Building Extraction from UAV Images Jointly Using 6D-SLIC and Multiscale Siamese Convolutional Networks

Automatic building extraction using a single data type, either 2D remotely-sensed images or light detection and ranging 3D point clouds, remains insufficient to accurately delineate building outlines for automatic mapping, despite active research in this area and the significant progress which has been achieved in the past decade. This paper presents an effective approach to extracting buildings from Unmanned Aerial Vehicle (UAV) images through the incorporation of superpixel segmentation and semantic recognition. A framework for building extraction is constructed by jointly using an improved Simple Linear Iterative Clustering (SLIC) algorithm and Multiscale Siamese Convolutional Networks (MSCNs).

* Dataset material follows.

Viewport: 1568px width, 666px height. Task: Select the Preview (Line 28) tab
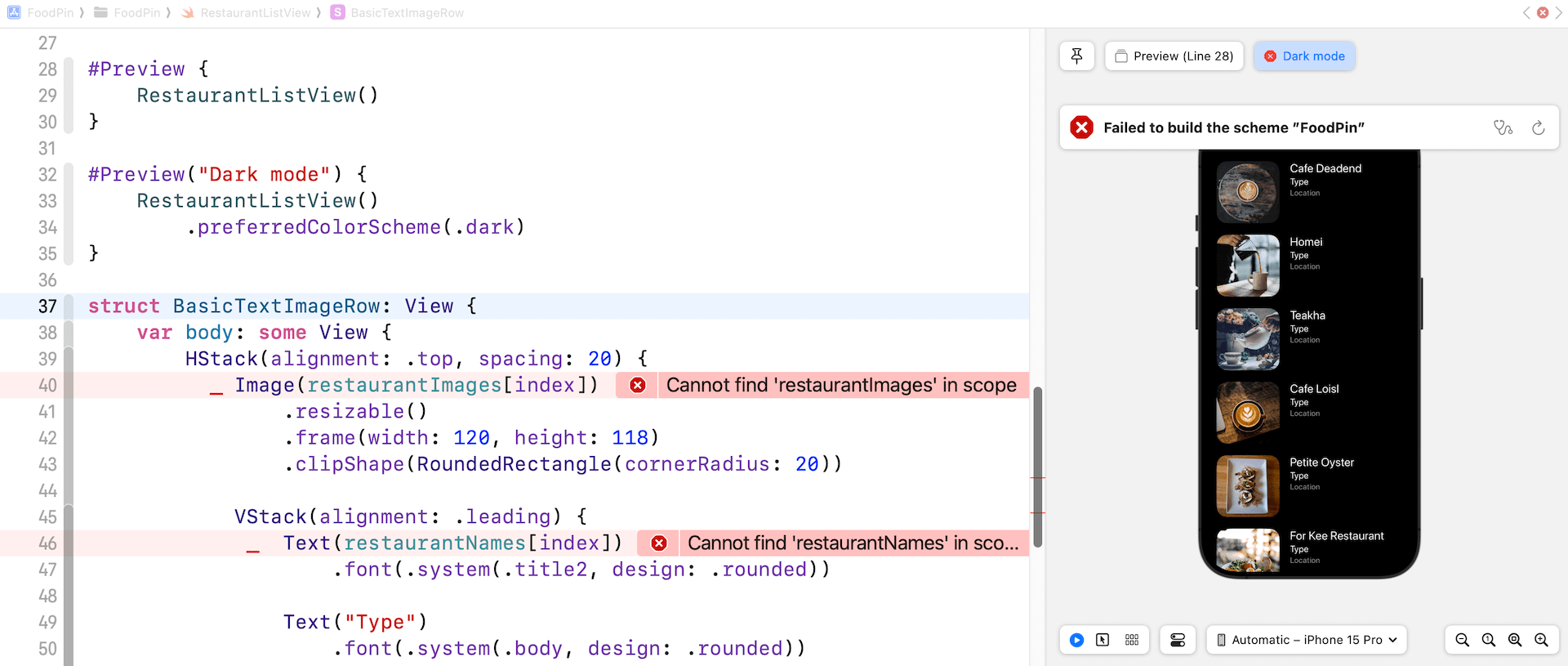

The SLIC algorithm, improved by additionally imposing a digital surface model for superpixel segmentation, namely 6D-SLIC, is suited for building boundary detection under building and image backgrounds with similar radiometric signatures. The proposed MSCNs, including a feature learning network and a binary decision network, are used to automatically learn a multiscale hierarchical feature representation and detect building objects under various complex backgrounds. In addition, a gamma-transform green leaf index is proposed to truncate vegetation superpixels for further processing to improve the robustness and efficiency of building detection, the Douglas–Peucker algorithm and iterative optimization are used to eliminate jagged details generated from small structures as a result of superpixel segmentation. In the experiments, the UAV datasets, including many buildings in urban and rural areas with irregular shapes and different heights and that are obscured by trees, are collected to evaluate the proposed method. The experimental results based on the qualitative and quantitative measures confirm the effectiveness and high accuracy of the proposed framework relative to the digitized results. The proposed framework performs better than state-of-the-art building extraction methods, given its higher values of recall, precision, and intersection over Union (IoU).